The bad news: 2022 is expected to be even worse. But don’t panic. Even if the threats in 2022 are more advanced (and more expensive), knowing where to keep watch will help you preempt and prepare.
Whether targeted at our food supply or energy sectors, supply chain attacks can send the country into chaos. The fallout can disrupt entire industries, bankrupt businesses, and put people in harm’s way. As data breaches and malware risks grow, the focus is on protecting vulnerable networks. Expect to see more government and private sector collaborations next year.
What you can do: Individual businesses may consider implementing extra protections like zero trust architecture, multifactor authentication, and tightening their shadow IT rules.
Global ransomware attacks increased 151% in the six months of 2021 compared with 2020. They’re getting more costly, too. The average price of resolving a ransomware attack more than doubled from $761,106 in 2020 to $1.85 million in 2021, according to Security Intelligence. And that’s nothing compared to the record $70 million demand set in the summer of 2021. The real rub? 92% of companies who pay it, never even get their data back.
What you can do: Invest in virus scanners, content filters, and phishing training for your staff.
From AI-altered pictures and videos to voice skins and clones, nefarious characters will continue slowly eroding societal trust by disguising the real from the deep fake. These problematic creations could be used to destabilize stock markets, discredit politicians or other public figures and stoke religious conflicts.
What you can do: Invest in artificial intelligence that can spot deep fake videos or blockchain technology to help identify manipulations.
The digitization of our money has created new inroads for cybercriminals to defraud us. It’s also created a layer of protection for them to demand ransomware payments since transactions made on the blockchain can be done anonymously. Beware of scams like wallet phishing, fake crypto exchanges, and dubious coins or tokens like $SQUID.
What you can do: Protect your company’s crypto assets by safeguarding your private key or seed phrase, investing in cold (hardware) crypto wallets, and making sure your antivirus software is up to date.
A mind-bending 86% of online global citizens have been exposed to fake news, says independent market research firm IPSOS. As COVID-19 continues to evolve, so will these misinformation campaigns. Expect to see them front and center in phishing and whaling attempts and during political events like elections.

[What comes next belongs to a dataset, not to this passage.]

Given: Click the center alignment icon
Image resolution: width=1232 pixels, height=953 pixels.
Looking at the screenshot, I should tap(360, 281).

What you can do: Design a disaster remediation plan that includes the contingency and establish a committee to monitor and address fake news about your brand.

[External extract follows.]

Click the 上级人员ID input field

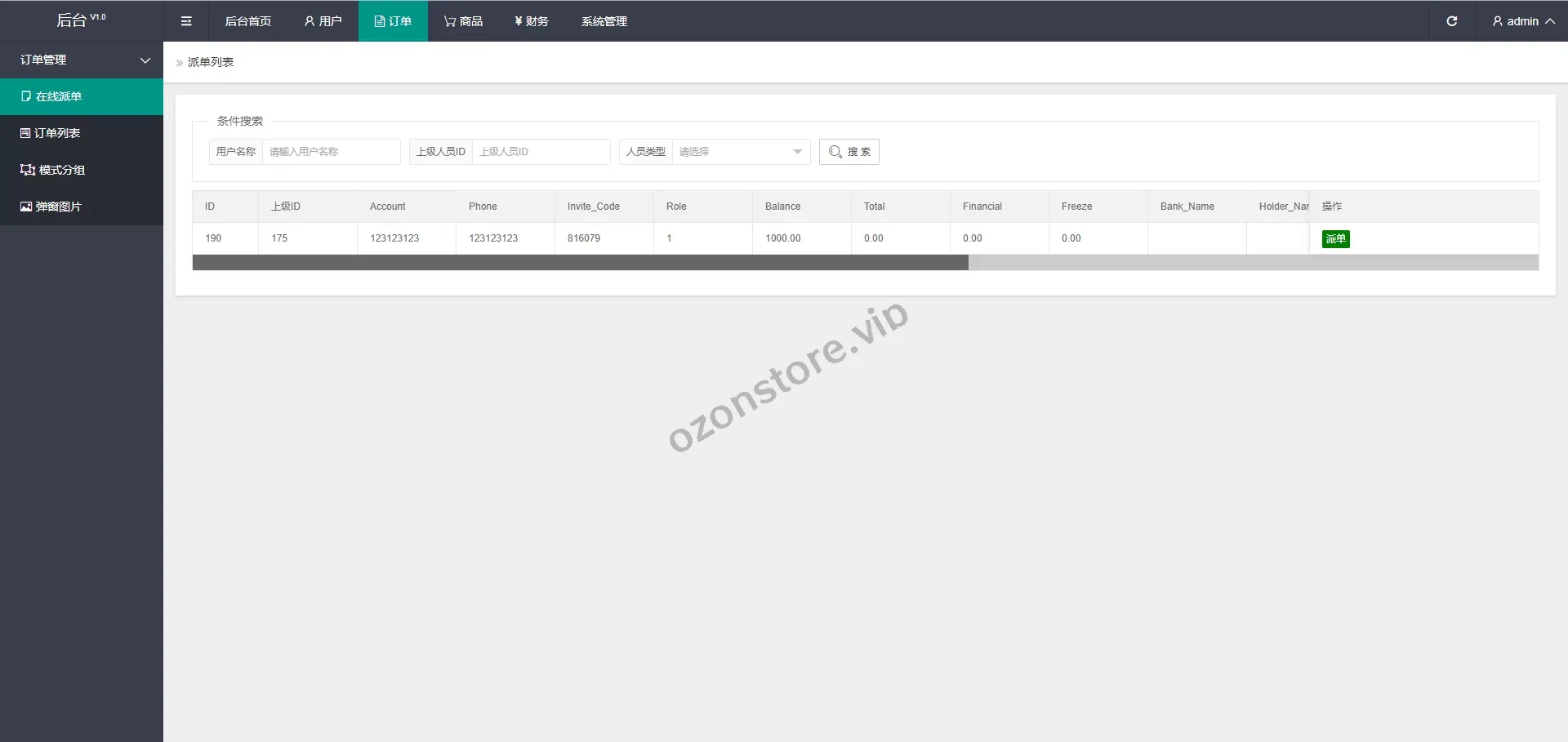click(541, 152)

Check Point Software’s Mobile Security Report 2021 shows almost every organization globally experienced a mobile malware attack during the past year. The rise was driven in part by the mass movement to hybrid and remote work, a practice expected to expand beyond 2022.
What you can do: Teach your staff how to spot and avoid malicious mobile apps and encourage them to keep their security patches updated at all times.
If your cloud service provider doesn’t utilize encryption and secure authentication, you could be in trouble. Even something as simple as neglecting to check and update your configurations could be the perfect storm for a catastrophic data leak.
What you can do: Have a data backup plan, ensuring that any important information lives in two, geographically diverse locations. Secure your APIs.
Lack of awareness usually isn’t malicious, but it can pose a huge threat to your security. Intentionally disruptive insider threats can be more difficult to spot – until it’s too late. Because both have direct access to your data, they can impact your entire system knowingly or unknowingly.
What you can do: Foster a transparent, supportive work culture to defuse hostile internal actors and run regular data compliance exercises with your staff.
Looking ahead and planning is a good place to start. But most businesses won’t be able to think of everything. Remain proactive, and that might be ok. Continue to monitor and build new layers of protection throughout 2022 to minimize your organization’s attack surface.